_SELECTED EXCERPT_.
Start of Block

Jean-Claude Trichet raised his voice more than once at a long public meeting at which he was questioned by members of the Oireachtas banking inquiry in Dublin. In a quiet room afterwards at the Royal Hospital Kilmainham, he reflected yet again on the European Central Bank’s contentious role in Ireland’s economic crash.
In what remains a complex affair, Trichet’s message is a simple one at its root. For all the criticism levelled against him and the institution he led for years, he insists in forceful terms that Ireland received a greater level of support from the ECB than any other country received from any other central bank.
Trichet, who stresses his confident relationship with the late Brian Lenihan, had already expressed the ECB’s surprise at the “thunderbolt” banking guarantee of 2008. To claims that the actions undertaken in Europe immorally thrust private banking debts on the shoulders of people who had no part in the build-up of such debts, he said the international authorities were faced with the threat of a depression on par with the 1930s if they did not intervene to prop up the financial system.

End of Block

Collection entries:
Start of Block

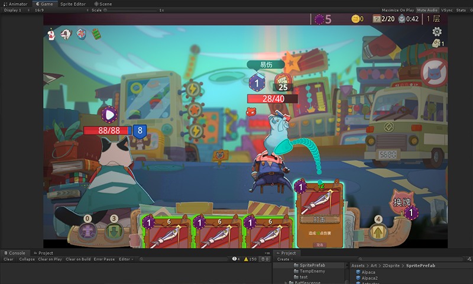The image size is (473, 284).
Task: Click the yellow up-arrow pile icon showing 4
Action: click(x=378, y=229)
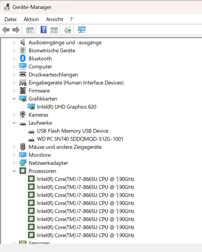Image resolution: width=202 pixels, height=252 pixels.
Task: Open the Datei menu
Action: (x=10, y=19)
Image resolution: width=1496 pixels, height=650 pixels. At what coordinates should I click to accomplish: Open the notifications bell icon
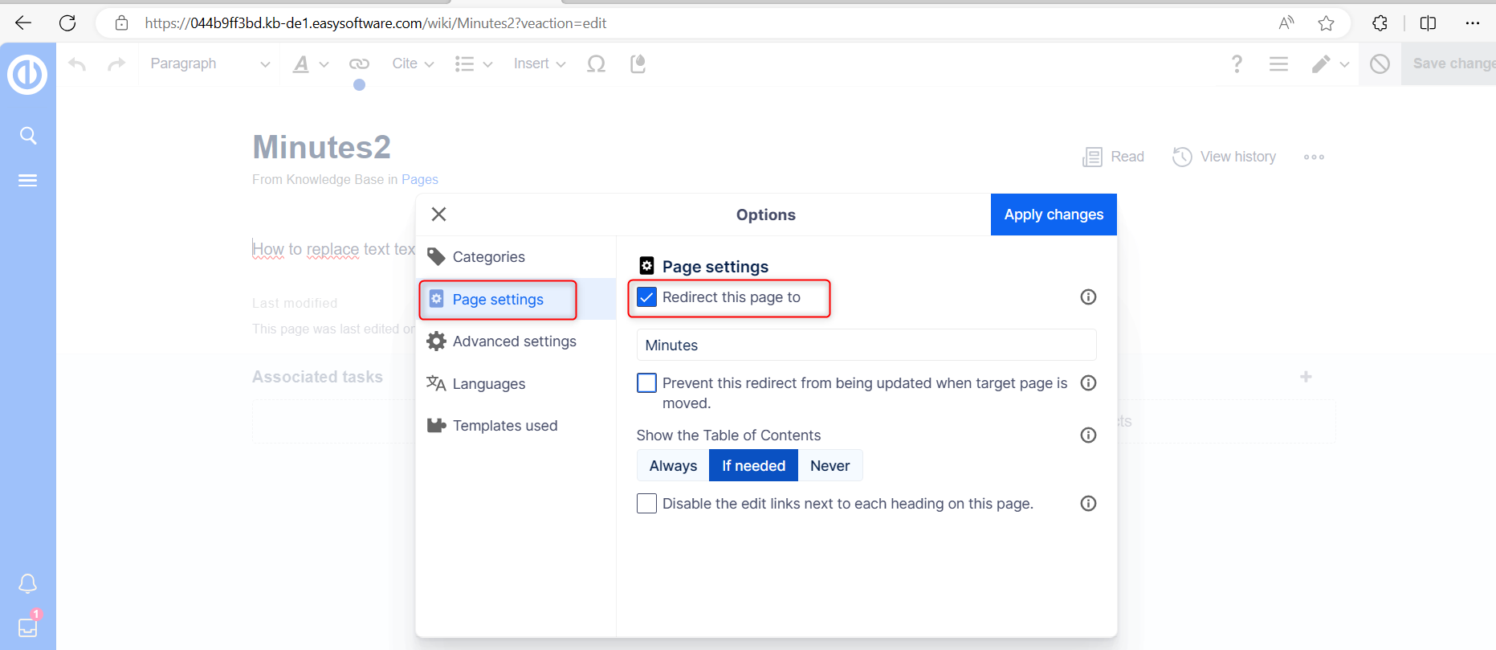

End of Block

_DESCRIPTION OF THE TASK_. Pick up the article about Jean-Claude Trichet at the Oireachtas banking inquiry and continue it from its final sentence.

_RESPONSE_.
While this did not find favour with some bank inquiry members, Trichet told Socialist TD Joe Higgins at one point that something was missing in his critique.
So is the ECB's role in the Irish debacle misunderstood? "No, I have to say of course that it seems to be that the fact that ECB has been extraordinarily supportive of Ireland – I can prove that with facts and figures not only in the euro area as a whole – with at a certain moment 25 per cent of the refinancing of the euro area concentrated on Ireland," he told The Irish Times.
“But also because in terms of percentage of GDP we went at levels which are extraordinarily high and have no equivalent in the euro area and in the world, going up to 85 per cent of the GDP of support at the moment of the bailout and all taken into account that at the peak we went up to 100 per cent.”
As for question-and-answer session he had just completed with inquiry members, Trichet said “the sentiment expressed by some discussions I had with a number of questioners was not in line with the confident relationship I had with the successive ministers for finance”.
“I have to say, with great emotion, particularly with Brian, because he was under the heat of the crisis on one hand and had this dramatic personal disease on the other hand.”
Routinely attacked
Such argument mirrors an hour-long speech he gave yesterday at an event organised by the Institute of International and European Affairs.
Yet the criticism continues. The ECB – and Trichet in particular – are routinely attacked over the circumstances of Ireland’s entry into the bailout and its refusal thereafter to give its blessing to the imposition of losses on senior bondholders.
Does Trichet feel the ECB gets a bad deal in Irish debate? “I see that a number of persons might consider appropriate to take the ECB as a possible scapegoat and I think that it’s not the case at all,” he said.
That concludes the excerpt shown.